#### SELECTED EXCERPT

Unemployment in developed countries remains above pre-COVID 19 levels, but in Organisation for Economic Co-operation and Development countries, jobless rates fell on average to 7.7% in July, down from 8% in June.
While the euro area saw the fourth consecutive monthly increase in July to 7.9%, Japan’s unemployment rate nudged up only marginally to 2.9% from 2.8% in June, a mere 0.5 percentage points higher than in February.
Meanwhile, Canada and the US saw a marked decline by 1.4 percentage points to 10.9% and by 0.9 percentage points to 10.2%, respectively, following a continued drop in people on temporary layoff.
Unemployment in North America remains significantly higher than in February – 5.3 percentage points in Canada and 6.7 percentage points in the United States.
However, OECD data until mid-August points to continued falls in temporary layoffs, and a further unemployment decline to 10.2% in Canada and 8.4% in the US.
The job-market improvement comes as the OECD composite leading indicator (CLI) for August continued to strengthen from the COVID-19 lows. But the Paris-based organisation warned that the pace of recovery has slowed and is below levels recorded before the pandemic.

########
#### LISTED RECORDS

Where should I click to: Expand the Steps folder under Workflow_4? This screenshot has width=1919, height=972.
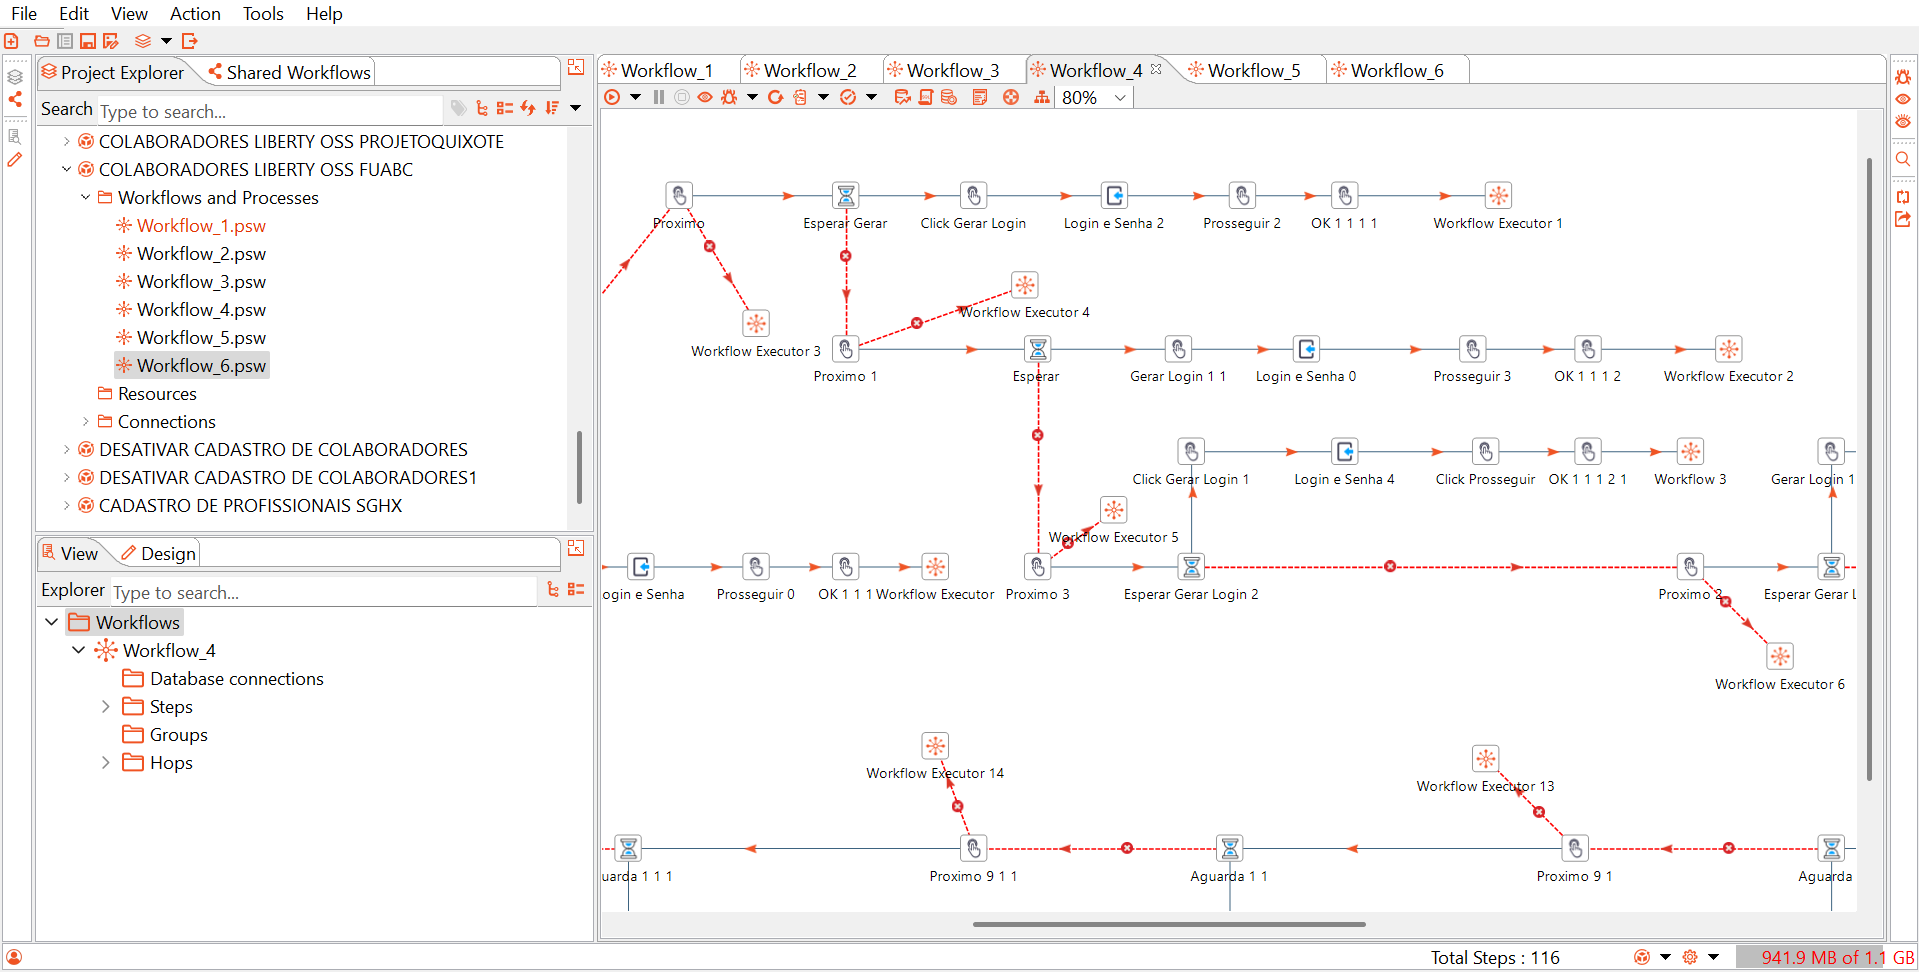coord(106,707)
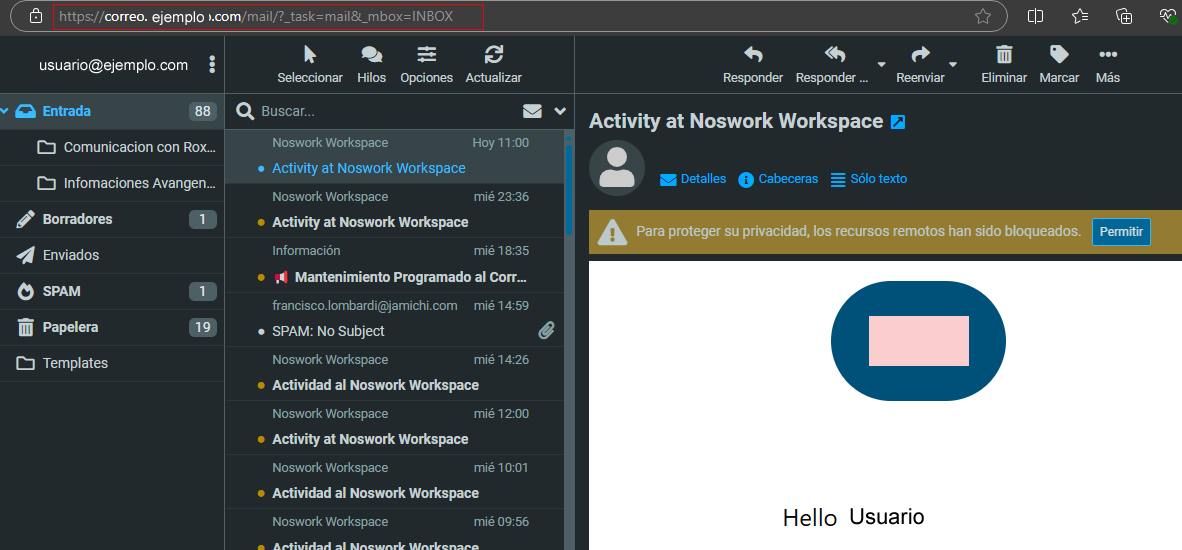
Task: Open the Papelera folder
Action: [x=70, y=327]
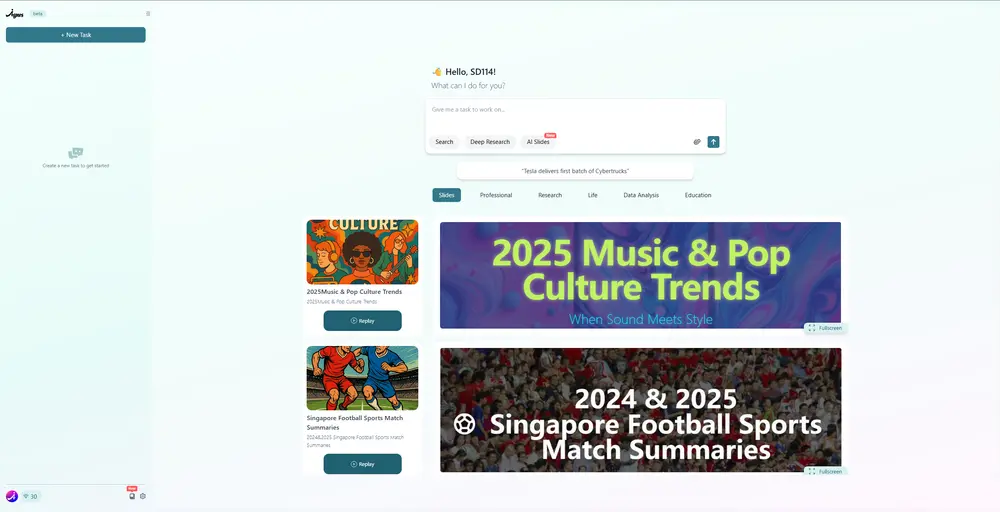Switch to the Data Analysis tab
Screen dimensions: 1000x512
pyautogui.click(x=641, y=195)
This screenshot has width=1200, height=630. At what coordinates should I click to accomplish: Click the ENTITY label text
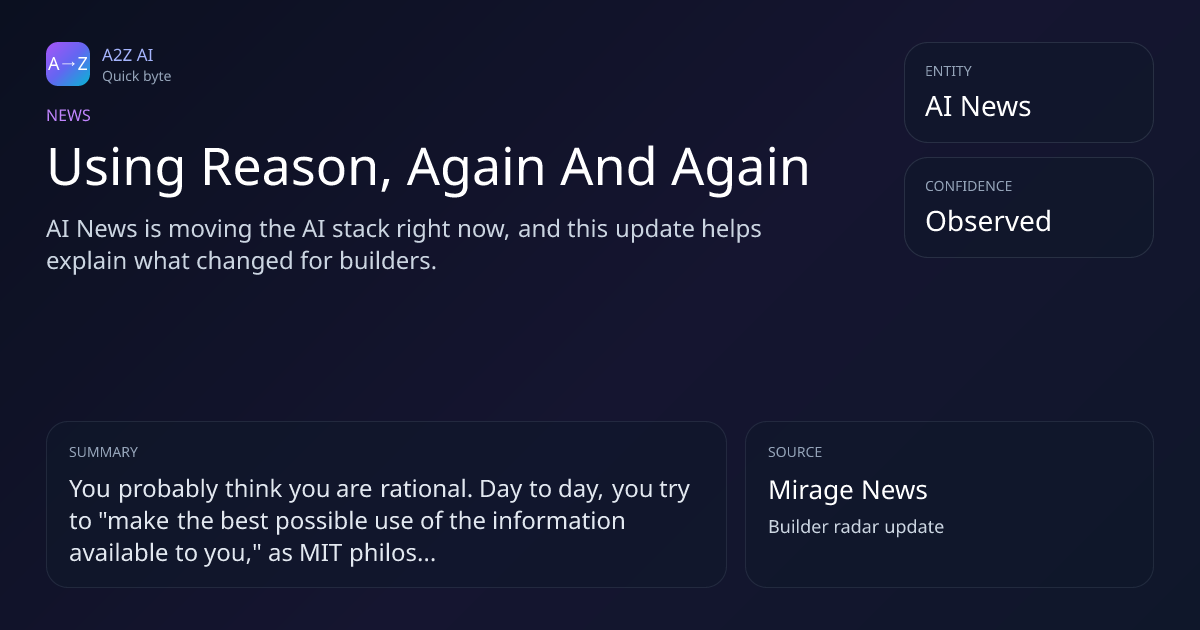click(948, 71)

########

▶ **WORK TO COMPLETE**
Reproduce the passage on unemployment between "While the euro" and "8.4% in the US.", inclusive. The items are separate from the passage on unemployment.

▶ **WRITTEN SOLUTION**
While the euro area saw the fourth consecutive monthly increase in July to 7.9%, Japan’s unemployment rate nudged up only marginally to 2.9% from 2.8% in June, a mere 0.5 percentage points higher than in February.
Meanwhile, Canada and the US saw a marked decline by 1.4 percentage points to 10.9% and by 0.9 percentage points to 10.2%, respectively, following a continued drop in people on temporary layoff.
Unemployment in North America remains significantly higher than in February – 5.3 percentage points in Canada and 6.7 percentage points in the United States.
However, OECD data until mid-August points to continued falls in temporary layoffs, and a further unemployment decline to 10.2% in Canada and 8.4% in the US.